Detect Clinical Relations

Description

Relation Extraction model based on syntactic features using deep learning. Models the set of clinical relations defined in the 2010 i2b2 relation challenge.

Included Relations

TrIP: A certain treatment has improved or cured a medical problem (eg, ‘infection resolved with antibiotic course’) TrWP: A patient’s medical problem has deteriorated or worsened because of or in spite of a treatment being administered (eg, ‘the tumor was growing despite the drain’) TrCP: A treatment caused a medical problem (eg, ‘penicillin causes a rash’) TrAP: A treatment administered for a medical problem (eg, ‘Dexamphetamine for narcolepsy’) TrNAP: The administration of a treatment was avoided because of a medical problem (eg, ‘Ralafen which is contra-indicated because of ulcers’) TeRP: A test has revealed some medical problem (eg, ‘an echocardiogram revealed a pericardial effusion’) TeCP: A test was performed to investigate a medical problem (eg, ‘chest x-ray done to rule out pneumonia’) PIP: Two problems are related to each other (eg, ‘Azotemia presumed secondary to sepsis’)

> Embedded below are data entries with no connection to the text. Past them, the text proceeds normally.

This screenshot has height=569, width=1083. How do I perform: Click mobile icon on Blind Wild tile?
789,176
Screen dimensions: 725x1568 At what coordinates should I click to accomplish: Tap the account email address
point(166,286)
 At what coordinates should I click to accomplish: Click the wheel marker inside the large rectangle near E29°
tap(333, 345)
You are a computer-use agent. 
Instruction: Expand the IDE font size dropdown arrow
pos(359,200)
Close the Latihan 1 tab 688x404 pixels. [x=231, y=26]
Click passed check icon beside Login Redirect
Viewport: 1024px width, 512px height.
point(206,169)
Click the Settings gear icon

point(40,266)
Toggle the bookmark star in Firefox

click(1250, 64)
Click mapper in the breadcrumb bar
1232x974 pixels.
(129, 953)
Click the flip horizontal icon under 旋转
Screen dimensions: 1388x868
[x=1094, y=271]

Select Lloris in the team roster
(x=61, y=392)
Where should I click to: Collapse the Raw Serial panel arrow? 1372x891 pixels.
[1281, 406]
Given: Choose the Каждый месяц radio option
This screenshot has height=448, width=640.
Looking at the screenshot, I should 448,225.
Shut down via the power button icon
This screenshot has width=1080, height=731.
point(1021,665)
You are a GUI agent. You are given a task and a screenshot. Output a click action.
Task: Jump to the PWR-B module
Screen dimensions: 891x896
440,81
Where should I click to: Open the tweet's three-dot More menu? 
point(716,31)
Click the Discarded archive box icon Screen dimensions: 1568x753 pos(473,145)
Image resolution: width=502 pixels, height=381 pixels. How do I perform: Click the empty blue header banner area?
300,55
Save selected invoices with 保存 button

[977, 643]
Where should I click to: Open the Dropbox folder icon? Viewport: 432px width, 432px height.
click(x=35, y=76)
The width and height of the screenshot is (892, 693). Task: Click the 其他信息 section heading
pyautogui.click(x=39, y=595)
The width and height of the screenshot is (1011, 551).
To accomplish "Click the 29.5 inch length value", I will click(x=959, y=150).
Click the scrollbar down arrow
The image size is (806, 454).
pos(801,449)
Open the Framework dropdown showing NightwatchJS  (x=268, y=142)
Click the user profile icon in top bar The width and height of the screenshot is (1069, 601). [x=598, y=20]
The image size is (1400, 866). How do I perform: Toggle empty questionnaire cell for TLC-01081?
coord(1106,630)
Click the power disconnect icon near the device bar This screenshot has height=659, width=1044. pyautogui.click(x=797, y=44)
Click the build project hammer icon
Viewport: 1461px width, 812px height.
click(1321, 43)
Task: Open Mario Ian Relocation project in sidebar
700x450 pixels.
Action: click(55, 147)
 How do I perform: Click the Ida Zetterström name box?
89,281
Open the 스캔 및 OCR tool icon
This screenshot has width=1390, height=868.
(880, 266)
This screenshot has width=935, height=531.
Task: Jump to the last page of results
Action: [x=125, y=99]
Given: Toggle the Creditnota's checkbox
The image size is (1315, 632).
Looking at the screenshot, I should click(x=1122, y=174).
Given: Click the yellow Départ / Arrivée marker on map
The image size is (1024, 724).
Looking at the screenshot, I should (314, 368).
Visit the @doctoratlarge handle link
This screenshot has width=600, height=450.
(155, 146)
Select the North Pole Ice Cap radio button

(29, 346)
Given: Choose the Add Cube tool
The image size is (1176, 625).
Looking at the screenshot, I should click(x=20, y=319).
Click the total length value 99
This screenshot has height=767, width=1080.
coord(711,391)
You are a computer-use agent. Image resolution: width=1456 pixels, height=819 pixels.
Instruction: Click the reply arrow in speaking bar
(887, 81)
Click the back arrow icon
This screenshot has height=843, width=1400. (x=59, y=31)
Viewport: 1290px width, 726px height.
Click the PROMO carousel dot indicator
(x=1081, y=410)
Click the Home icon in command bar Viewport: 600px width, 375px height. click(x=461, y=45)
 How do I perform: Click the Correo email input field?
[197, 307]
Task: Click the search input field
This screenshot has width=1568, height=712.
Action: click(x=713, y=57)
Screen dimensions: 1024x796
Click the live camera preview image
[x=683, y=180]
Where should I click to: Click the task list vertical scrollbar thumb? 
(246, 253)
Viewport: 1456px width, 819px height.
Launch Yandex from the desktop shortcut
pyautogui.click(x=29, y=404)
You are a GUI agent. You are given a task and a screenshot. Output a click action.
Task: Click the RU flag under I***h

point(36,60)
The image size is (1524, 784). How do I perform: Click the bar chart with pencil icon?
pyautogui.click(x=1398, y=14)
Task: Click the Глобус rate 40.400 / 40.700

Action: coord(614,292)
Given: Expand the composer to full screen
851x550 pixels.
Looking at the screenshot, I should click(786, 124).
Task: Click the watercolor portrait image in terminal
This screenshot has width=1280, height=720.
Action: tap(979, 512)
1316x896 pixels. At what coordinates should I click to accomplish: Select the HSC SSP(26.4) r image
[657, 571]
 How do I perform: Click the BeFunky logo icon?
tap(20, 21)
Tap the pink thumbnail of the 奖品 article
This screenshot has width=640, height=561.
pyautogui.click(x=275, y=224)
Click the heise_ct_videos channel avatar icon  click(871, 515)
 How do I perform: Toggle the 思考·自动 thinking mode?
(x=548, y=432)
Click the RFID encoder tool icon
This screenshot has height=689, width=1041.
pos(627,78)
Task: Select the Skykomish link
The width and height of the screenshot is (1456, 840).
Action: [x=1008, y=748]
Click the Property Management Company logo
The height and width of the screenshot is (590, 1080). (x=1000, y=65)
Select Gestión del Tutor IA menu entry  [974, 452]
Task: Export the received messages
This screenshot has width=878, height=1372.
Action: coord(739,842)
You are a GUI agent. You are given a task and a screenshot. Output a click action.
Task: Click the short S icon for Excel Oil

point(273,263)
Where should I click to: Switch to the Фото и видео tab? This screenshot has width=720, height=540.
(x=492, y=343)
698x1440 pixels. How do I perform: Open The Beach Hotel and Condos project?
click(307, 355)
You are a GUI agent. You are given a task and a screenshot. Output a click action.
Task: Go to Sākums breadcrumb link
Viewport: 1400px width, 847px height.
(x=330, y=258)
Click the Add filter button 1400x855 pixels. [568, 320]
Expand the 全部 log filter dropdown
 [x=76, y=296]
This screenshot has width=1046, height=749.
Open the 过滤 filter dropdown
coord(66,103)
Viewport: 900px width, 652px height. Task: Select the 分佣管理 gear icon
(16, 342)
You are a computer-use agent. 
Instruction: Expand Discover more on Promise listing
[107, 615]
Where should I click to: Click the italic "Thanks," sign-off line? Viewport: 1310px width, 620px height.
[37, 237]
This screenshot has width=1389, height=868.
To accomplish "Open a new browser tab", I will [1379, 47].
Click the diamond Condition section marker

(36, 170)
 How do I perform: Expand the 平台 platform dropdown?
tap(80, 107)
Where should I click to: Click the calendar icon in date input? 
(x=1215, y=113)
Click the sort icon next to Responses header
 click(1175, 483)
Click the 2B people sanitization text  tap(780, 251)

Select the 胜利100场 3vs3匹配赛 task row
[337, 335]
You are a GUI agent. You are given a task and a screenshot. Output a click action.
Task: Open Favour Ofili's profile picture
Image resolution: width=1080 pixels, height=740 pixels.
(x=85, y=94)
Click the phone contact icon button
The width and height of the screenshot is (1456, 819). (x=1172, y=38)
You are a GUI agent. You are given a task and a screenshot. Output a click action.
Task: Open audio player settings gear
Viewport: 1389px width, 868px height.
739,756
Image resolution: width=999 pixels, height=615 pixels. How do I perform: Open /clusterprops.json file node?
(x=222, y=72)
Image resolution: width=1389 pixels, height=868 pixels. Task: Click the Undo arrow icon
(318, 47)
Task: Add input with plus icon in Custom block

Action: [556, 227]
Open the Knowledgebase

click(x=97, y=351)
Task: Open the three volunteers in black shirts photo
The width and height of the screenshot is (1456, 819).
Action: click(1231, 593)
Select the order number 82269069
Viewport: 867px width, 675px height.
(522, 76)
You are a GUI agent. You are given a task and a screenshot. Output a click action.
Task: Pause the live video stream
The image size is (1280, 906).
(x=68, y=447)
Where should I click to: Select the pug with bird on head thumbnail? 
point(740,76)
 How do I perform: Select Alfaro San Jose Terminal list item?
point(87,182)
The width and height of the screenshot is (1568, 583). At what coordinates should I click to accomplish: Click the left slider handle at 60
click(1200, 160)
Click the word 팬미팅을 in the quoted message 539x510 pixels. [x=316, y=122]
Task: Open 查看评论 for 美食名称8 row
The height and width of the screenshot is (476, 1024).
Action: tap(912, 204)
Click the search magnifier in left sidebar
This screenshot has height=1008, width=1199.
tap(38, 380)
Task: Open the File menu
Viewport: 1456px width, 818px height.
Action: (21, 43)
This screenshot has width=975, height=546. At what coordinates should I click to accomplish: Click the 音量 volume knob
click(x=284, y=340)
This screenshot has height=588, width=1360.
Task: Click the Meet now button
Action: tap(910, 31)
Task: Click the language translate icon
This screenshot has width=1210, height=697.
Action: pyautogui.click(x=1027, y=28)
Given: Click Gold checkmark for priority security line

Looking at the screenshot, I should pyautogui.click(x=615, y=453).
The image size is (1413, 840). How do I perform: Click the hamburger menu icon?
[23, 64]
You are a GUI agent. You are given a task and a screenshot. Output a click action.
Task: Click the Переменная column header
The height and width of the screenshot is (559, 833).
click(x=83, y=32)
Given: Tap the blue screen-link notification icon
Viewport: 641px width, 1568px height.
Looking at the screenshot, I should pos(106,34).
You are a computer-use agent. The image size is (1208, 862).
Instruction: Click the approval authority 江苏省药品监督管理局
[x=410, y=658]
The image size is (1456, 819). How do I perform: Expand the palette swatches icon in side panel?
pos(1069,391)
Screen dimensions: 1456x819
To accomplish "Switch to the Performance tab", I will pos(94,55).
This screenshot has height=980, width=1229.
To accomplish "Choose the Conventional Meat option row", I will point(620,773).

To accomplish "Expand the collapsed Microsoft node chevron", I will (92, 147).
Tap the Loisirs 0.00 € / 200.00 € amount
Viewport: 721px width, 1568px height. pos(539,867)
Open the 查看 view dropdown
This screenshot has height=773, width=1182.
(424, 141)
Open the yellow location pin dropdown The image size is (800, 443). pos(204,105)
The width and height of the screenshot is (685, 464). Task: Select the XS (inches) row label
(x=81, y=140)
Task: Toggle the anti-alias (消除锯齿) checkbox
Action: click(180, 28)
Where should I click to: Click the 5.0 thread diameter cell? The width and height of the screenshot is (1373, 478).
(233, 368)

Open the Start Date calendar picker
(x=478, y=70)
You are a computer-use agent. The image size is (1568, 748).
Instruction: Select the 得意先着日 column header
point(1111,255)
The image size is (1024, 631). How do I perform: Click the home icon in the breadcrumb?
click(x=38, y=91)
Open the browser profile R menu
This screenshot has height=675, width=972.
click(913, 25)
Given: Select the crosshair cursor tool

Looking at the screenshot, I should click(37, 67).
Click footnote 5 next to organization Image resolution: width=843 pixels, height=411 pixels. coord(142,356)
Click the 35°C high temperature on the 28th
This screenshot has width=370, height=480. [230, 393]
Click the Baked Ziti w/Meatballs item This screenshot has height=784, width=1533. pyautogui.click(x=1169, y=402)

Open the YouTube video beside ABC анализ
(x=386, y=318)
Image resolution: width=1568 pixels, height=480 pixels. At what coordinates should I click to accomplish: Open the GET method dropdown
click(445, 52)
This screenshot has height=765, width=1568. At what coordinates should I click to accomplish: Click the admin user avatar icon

Live Demo Open in Colab Download

How to use

...

reModel = RelationExtractionModel.pretrained("re_clinical","en","clinical/models")\
    .setInputCols(["word_embeddings","chunk","pos","dependency"])\
    .setOutput("relations")

pipeline = Pipeline(stages=[documenter, sentencer, tokenizer, words_embedder, pos_tagger, ner_tagger, ner_chunker, dependency_parser, reModel])
model = pipeline.fit(spark.createDataFrame([[""]]).toDF("text"))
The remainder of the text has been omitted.